◆ GIVEN PASSAGE ◆
"""
Original URL: https://www.theregister.com/2014/04/30/quid_a_day_wednesday/

The quid-a-day nosh challenge: Anyone fancy this fungus I found?

Or would sir care to see the entire foraging menu?

By Lester Haines

Posted in Science, 30th April 2014 10:40 GMT

The sun has risen on day three of the El Reg Quid-a-Day Nosh Posse's Live Below the Line challenge, and the team's in generally good shape.

I say generally, because we've haven't heard from Toby Sibley since Monday, when he expressed concern that he simply didn't have enough calories stockpiled to make it through the week.

We've been crunching a few numbers to see just how many calories per day we're getting from our diets, and will present the findings later in the week, if we still have the energy.

My own experience of the challenge last year was that it's about now that you really start to miss those little things which make life bearable. For Neil Barnes, it's "cheese and Marmite", although he shockingly declared: "Beer I can live without."

Chris Winpenny, meanwhile, has been battling temptation in the works canteen where he's been obliged over the last two days to eat lunch of lentils or spaghetti from a Tupperware container while colleagues gorge on magnificent spreads of, co-incidentally, lentils or spaghetti, albeit in much greater quantities.

He said: "The thing I miss most is the after-lunch coffee from the adjoining bar. I can smell it as I walk past and explain again to my colleagues the concept of sponsoring for charity and why I won't be joining them."

He added: "Just imagine the Monty Python bank manager sketch where the manager has every last ounce of goodwill squeezed out of him."
"""
◆ DIRECTIONS ◆
Write out the quid-a-day article again, everything from "Posted in Science, 30th" down to "have the energy.", swapping "calories" for "kilojoules". The lines that come next have nothing to do with the article.

◆ DATASET ROWS ◆
"""
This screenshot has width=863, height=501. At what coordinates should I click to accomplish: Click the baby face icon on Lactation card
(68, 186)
"""
"""
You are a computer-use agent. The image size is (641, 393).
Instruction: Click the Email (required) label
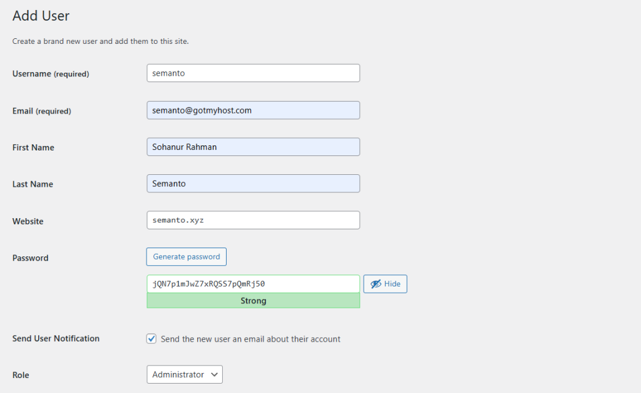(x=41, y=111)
"""
"""
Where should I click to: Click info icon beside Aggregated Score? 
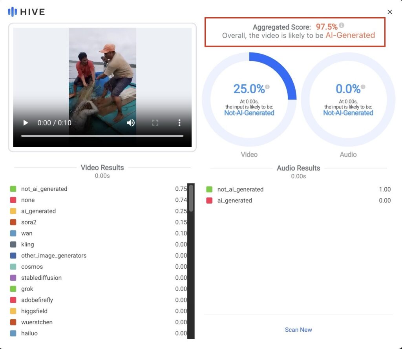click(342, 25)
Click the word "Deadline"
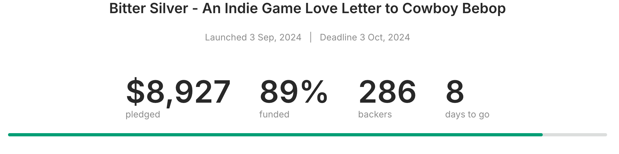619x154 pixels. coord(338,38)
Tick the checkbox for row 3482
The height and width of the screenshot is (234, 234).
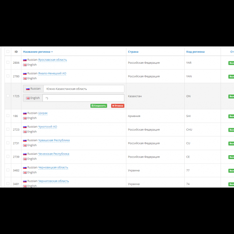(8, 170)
"""
◆ OUTPUT OF THE TASK ◆
Posted in Science, 30th April 2014 10:40 GMT

The sun has risen on day three of the El Reg Quid-a-Day Nosh Posse's Live Below the Line challenge, and the team's in generally good shape.

I say generally, because we've haven't heard from Toby Sibley since Monday, when he expressed concern that he simply didn't have enough kilojoules stockpiled to make it through the week.

We've been crunching a few numbers to see just how many kilojoules per day we're getting from our diets, and will present the findings later in the week, if we still have the energy.